Please reproduce, exactly and with nothing added, the line containing "出産準備・育児グッズランキング (377, 694)" and every line after it to the end of the records.

──────── DATA PROVIDED

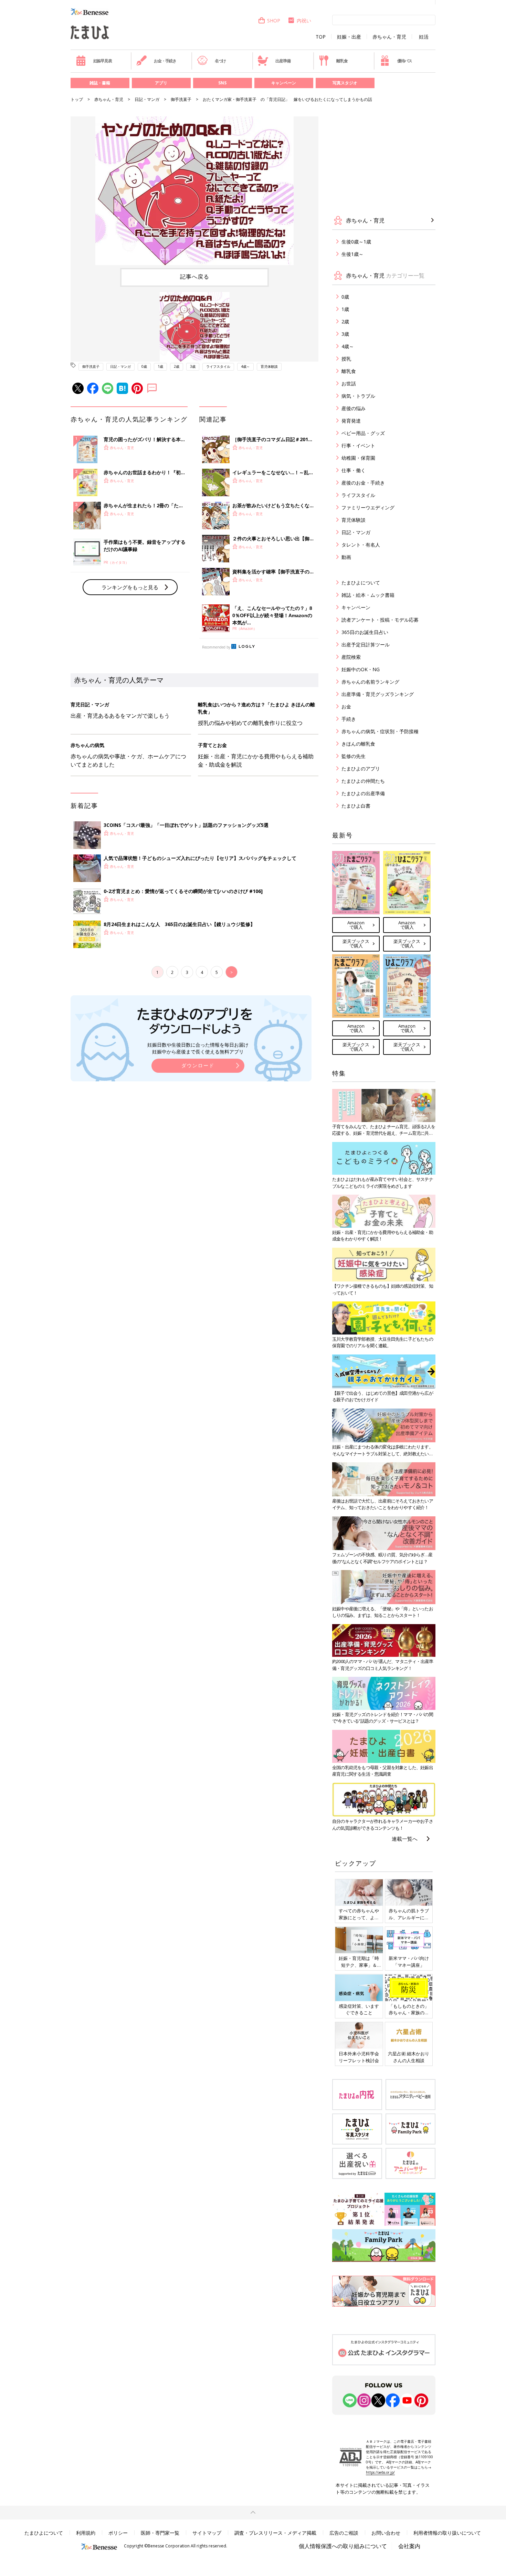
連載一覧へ (405, 1838)
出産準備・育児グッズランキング (377, 694)
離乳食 (341, 61)
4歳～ (245, 366)
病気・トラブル (358, 396)
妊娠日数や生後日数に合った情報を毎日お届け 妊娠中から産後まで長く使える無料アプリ (198, 1048)
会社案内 (409, 2546)
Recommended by (216, 647)
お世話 (348, 383)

────────────────

**RESPONSE TO THE EXERCISE:**
出産準備・育児グッズランキング (377, 694)
離乳食 (341, 61)
4歳～ (245, 366)
病気・トラブル (358, 396)
妊娠日数や生後日数に合った情報を毎日お届け 妊娠中から産後まで長く使える無料アプリ (198, 1048)
会社案内 (409, 2546)
Recommended by (216, 647)
お世話 (348, 383)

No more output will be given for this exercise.